▶ **TEXTO DA PÁGINA**
Enchentes recorrentes, como acontece em Charitas, advertem que Niterói está em área de risco. Fotos: arquivo A Seguir Niterói
A emergência no Rio Grande do Sul não atinge apenas as áreas alagadas em torno da Lagoa dos Patos, mas acende um alerta, para todo o país, sobre os riscos trazidos pelas mudanças climáticas, que tornam cidades, das mais diversas geografias, vulneráveis à chuva e à ação das marés. A pergunta é inevitável: Niterói está preparada para lidar com com os extremos climáticos?
Quais são os riscos de Niterói? Em que situações a cidade pode se ver vulnerável – uma cidade espremida entre o mar e a montanha, cortada por rios, construída sobre aterros? Como reagir numa emergência? As características da cidade que apontam para algumas situações já conhecidas: alagamentos, deslizamentos; e ressacas.
Os riscos em Niterói
Os especialistas concordam neste ponto e advertem que, ao longo do tempo, a cidade já passou por estas situações. Nas enchentes recorrentes, a pior delas em 66, no deslizamento de encostas, como aconteceu no Bumba, em 2010, e nas ressacas que levaram à construção de paredões de concreto para conter o mar, em Piratininga, Camboinhas, Itacoatiara, na região Oceânica, e até na Boa Viagem, na protegida Baía de Guanabara.

▶ **SEU OBJETIVO**
No texto sobre os riscos climáticos em Niterói, transforme em lista o parágrafo que começa com "Os especialistas concordam neste ponto", preservando os fatos principais.

▶ **LINHAS DE DADOS**
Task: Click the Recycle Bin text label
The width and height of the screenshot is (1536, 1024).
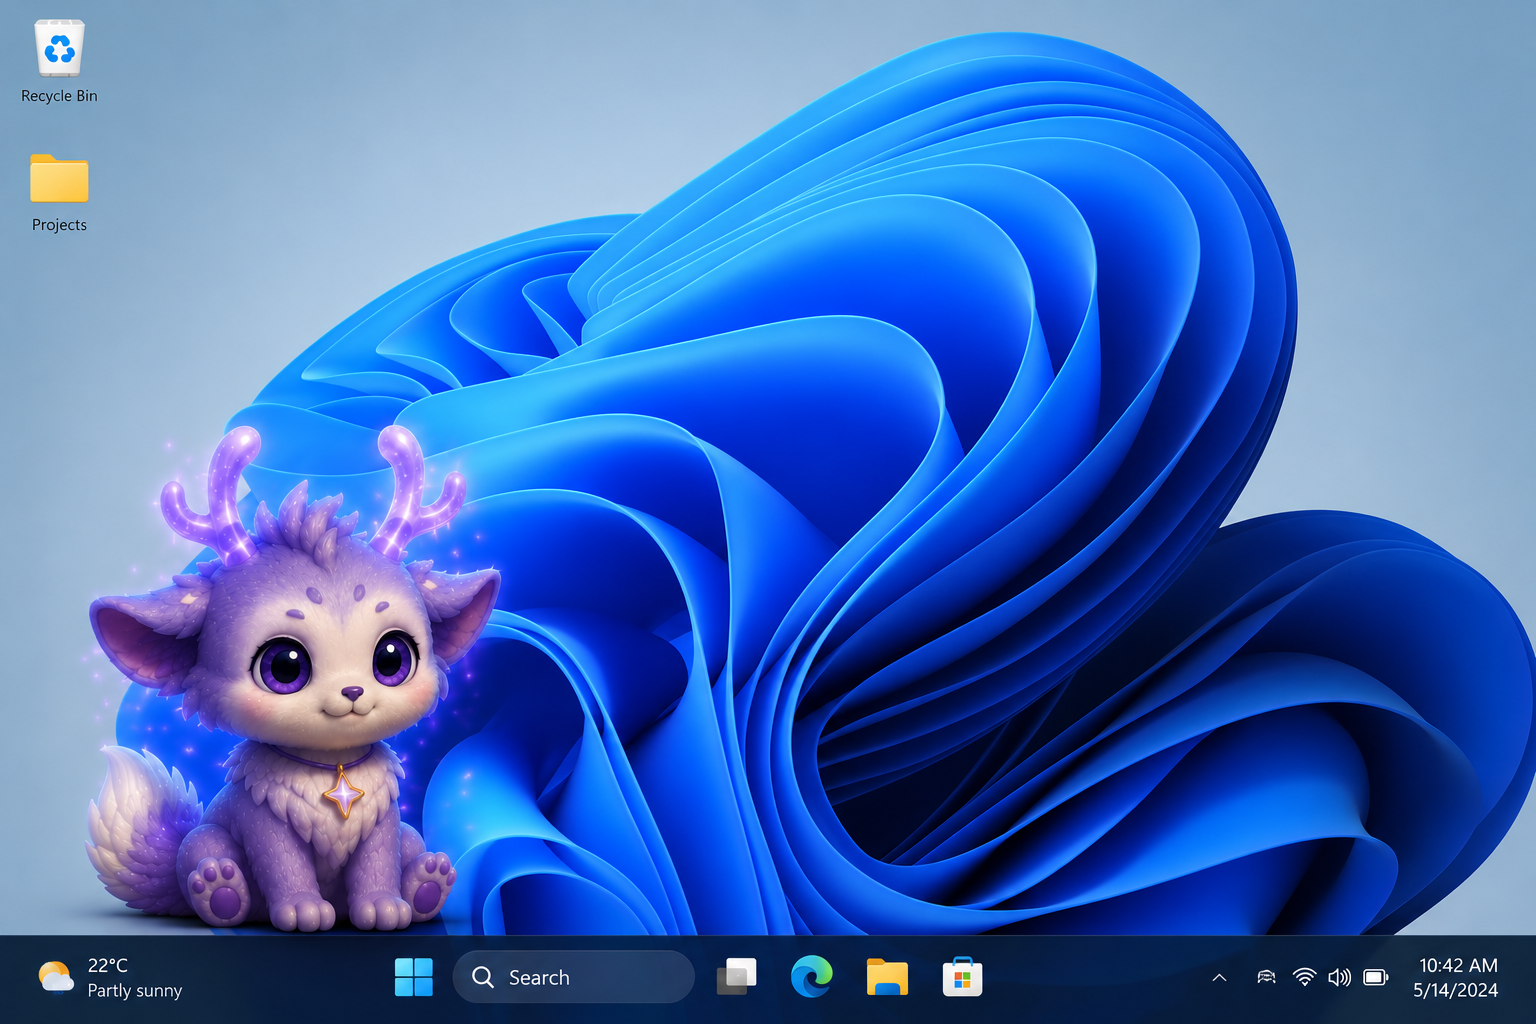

▶ **SOLUÇÃO**
Segundo os especialistas, Niterói já passou por estas situações ao longo do tempo:
- Enchentes recorrentes, a pior delas em 66.
- Deslizamento de encostas, como no Bumba, em 2010.
- Ressacas que levaram à construção de paredões de concreto para conter o mar em Piratininga, Camboinhas e Itacoatiara, na região Oceânica, e até na Boa Viagem, na protegida Baía de Guanabara.